-- EXERCISE DESCRIPTION --
In the entries below, find the line with "Uncheck the ARRANGE CELL checkbox" and the line with "has width=700, height=1515."; give again those lines and every line between them, exactly.

*** DATA PROVIDED Section Begins ***

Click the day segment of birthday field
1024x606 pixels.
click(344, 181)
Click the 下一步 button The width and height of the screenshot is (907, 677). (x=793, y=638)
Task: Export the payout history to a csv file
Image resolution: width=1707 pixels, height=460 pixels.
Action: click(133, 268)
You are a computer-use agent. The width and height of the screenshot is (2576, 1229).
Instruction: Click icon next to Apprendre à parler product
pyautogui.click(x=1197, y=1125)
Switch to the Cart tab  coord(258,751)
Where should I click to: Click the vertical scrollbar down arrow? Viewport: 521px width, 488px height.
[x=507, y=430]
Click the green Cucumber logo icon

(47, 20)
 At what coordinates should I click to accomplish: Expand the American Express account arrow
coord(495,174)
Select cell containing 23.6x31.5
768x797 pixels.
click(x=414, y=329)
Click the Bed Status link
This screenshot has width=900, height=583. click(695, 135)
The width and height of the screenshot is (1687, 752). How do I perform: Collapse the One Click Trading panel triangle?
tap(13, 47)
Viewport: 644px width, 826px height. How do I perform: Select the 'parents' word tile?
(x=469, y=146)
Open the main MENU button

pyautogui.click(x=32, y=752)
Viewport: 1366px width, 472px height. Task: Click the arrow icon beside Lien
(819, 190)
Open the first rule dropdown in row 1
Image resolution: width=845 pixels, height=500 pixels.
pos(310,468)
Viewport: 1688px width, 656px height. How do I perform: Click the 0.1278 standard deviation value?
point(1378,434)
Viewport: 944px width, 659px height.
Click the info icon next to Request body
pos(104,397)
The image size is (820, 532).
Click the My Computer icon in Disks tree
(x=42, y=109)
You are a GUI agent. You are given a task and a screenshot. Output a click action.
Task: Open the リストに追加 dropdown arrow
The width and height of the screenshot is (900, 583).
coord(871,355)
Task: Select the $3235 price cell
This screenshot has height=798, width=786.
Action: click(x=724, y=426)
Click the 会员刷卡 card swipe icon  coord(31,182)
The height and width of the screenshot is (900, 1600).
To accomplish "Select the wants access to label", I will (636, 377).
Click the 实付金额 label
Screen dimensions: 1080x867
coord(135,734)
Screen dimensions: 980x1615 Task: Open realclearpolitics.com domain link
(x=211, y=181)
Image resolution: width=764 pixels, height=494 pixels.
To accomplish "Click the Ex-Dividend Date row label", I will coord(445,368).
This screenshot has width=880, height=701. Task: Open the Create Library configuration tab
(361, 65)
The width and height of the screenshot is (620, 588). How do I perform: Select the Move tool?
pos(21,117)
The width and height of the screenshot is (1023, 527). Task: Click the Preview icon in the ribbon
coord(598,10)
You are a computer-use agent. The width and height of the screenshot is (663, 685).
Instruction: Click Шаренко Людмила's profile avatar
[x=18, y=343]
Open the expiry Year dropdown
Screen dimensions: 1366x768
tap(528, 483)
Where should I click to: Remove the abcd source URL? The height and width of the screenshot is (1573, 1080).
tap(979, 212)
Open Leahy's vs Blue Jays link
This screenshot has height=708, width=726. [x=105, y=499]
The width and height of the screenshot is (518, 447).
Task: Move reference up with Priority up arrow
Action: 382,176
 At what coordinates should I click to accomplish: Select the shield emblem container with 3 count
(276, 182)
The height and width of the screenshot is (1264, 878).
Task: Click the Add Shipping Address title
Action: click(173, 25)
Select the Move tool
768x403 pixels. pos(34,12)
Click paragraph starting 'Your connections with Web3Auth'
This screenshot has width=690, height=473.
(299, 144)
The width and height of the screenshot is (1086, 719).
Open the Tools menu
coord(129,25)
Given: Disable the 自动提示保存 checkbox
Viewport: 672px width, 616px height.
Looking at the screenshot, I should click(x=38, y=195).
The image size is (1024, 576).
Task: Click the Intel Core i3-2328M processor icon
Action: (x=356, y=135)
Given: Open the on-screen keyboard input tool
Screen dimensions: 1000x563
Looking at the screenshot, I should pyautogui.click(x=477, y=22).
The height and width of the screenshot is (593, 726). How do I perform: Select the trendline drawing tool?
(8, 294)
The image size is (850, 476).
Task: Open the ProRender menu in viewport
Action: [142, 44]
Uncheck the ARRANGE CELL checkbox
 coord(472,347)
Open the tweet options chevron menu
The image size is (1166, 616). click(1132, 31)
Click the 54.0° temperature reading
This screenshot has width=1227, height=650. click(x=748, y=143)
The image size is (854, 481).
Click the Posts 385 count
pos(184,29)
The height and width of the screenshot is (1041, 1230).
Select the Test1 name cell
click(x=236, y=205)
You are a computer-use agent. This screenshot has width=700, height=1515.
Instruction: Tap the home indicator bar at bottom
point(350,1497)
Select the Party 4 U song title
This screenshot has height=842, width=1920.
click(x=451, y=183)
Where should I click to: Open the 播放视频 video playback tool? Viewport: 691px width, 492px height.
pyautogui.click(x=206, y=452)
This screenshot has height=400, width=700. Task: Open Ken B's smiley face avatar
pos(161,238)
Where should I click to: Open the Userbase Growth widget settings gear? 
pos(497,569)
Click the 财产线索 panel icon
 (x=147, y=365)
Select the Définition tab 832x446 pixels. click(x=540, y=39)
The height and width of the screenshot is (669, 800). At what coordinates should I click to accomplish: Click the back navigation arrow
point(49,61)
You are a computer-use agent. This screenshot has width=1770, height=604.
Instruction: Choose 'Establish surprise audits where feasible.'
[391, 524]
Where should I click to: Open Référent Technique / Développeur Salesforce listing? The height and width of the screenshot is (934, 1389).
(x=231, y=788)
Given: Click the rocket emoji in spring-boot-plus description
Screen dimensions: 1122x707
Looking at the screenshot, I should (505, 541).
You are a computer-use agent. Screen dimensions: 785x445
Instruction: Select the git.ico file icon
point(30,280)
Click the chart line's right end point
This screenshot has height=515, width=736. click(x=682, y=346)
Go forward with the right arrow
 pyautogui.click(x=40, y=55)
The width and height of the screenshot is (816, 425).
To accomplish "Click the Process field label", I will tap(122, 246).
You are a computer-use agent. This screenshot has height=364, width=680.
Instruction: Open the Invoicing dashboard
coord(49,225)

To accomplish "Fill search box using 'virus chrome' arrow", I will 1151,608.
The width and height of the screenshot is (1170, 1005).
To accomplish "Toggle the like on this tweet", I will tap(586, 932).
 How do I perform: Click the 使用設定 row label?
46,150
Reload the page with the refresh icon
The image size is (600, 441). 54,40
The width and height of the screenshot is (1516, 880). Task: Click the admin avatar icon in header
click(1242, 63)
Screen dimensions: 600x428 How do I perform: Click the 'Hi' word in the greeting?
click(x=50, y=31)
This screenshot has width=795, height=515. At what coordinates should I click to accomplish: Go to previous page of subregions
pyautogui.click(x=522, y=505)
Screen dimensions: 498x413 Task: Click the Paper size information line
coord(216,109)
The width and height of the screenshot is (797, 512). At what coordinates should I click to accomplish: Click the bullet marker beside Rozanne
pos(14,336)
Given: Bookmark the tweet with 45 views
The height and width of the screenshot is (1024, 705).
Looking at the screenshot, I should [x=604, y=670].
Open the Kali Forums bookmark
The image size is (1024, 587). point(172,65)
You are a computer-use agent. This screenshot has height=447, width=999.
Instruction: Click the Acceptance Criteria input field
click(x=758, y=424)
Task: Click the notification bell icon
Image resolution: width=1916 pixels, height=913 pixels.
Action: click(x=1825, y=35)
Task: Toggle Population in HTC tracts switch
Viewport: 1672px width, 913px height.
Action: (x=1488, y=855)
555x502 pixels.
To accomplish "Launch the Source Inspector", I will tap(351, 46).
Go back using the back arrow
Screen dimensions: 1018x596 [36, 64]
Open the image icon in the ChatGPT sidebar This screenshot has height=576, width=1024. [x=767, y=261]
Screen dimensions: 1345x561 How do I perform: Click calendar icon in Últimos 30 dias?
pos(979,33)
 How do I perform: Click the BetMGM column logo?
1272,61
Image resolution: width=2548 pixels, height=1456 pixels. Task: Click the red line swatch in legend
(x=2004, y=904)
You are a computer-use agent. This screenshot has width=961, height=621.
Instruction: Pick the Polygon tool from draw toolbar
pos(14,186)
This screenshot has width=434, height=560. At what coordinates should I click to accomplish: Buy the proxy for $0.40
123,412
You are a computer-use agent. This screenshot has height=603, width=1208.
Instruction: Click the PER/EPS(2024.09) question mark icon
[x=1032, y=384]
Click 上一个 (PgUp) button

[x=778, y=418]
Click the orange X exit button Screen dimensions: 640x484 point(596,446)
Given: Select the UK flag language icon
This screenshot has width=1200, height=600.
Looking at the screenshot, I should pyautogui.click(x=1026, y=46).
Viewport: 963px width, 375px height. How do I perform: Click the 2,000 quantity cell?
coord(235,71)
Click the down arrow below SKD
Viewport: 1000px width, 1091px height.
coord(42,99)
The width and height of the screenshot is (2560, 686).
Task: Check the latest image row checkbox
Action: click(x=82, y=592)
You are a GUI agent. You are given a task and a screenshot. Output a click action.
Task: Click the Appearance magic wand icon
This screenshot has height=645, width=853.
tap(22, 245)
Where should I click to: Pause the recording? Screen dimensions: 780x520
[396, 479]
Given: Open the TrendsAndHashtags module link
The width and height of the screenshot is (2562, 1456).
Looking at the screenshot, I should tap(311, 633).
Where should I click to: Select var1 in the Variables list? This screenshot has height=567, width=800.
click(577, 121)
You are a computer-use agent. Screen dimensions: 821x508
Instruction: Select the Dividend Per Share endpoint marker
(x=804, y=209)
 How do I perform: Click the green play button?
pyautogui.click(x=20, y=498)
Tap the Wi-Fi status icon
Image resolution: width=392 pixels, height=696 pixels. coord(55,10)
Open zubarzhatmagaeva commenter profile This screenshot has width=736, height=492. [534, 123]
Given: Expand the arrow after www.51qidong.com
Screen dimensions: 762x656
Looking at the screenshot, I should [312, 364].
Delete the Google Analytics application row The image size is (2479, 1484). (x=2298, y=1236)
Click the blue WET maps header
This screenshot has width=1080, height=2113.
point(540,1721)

*** DATA PROVIDED Section Ends ***

-- RESPONSE AREA --
Uncheck the ARRANGE CELL checkbox
 coord(472,347)
Open the tweet options chevron menu
The image size is (1166, 616). click(1132, 31)
Click the 54.0° temperature reading
This screenshot has width=1227, height=650. click(x=748, y=143)
The image size is (854, 481).
Click the Posts 385 count
pos(184,29)
The height and width of the screenshot is (1041, 1230).
Select the Test1 name cell
click(x=236, y=205)
You are a computer-use agent. This screenshot has width=700, height=1515.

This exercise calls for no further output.